Braised Short Ribs and Egg Noodles
Yield:
4 ribs or 8 servings
Equipment:
- shallow dish or bowl
- large skillet
- aluminum foil
- plate
- stock pot
Ingredients:
- ½ cup Aunt Sandy’s 10x Cannabutter
- 1 ½ pounds trimmed short ribs (4 ribs)
- 3 ¾ teaspoons salt, divided
- ½ teaspoon black pepper
- ½ cup all-purpose flour
- 2 tablespoons olive oil, divided
- ¾ cup chopped carrot (1 large carrot)
- ½ cup chopped onion (1 small onion)
- 8 ounces sliced Cremini mushrooms
- 3 garlic cloves, minced
- 1 tablespoon tomato paste
- 3 quarts and 2 ½ cups water
- 8 ounces medium egg noodles
INSTRUCTIONS:
- Sprinkle beef evenly with ¼ teaspoon of salt and pepper.
- Coat the ribs with flour, rolling them in a shallow dish.
- Place a large skillet over medium high heat.
- Add 1 tablespoon of the olive oil to the pan and swirl to coat the skillet.
- Place the beef ribs in the skillet and cook 4 minutes or until browned, turning occasionally.

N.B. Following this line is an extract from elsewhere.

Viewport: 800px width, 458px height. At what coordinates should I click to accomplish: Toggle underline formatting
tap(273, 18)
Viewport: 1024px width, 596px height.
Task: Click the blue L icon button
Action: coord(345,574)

- Add 2 ½ cups water and scrape the pan to loosen browned bits and bring it to a boil.
- Cover, reduce heat, and let simmer for 1 hour and 45 minutes. Beef should be fork tender.
- Remove beef from the pan to a plate and cover with foil to keep warm.
- Remove cooking liquid, and save it for later.
- Now heat the skillet over medium heat. Add the remaining tablespoon of olive oil and swirl to coat.
- Add the carrots and onion and cook 4 minutes, stirring occasionally.
- Add the mushrooms and ½ teaspoon salt and the Cannabutter.
- Saute for 5 minute, stirring occasionally.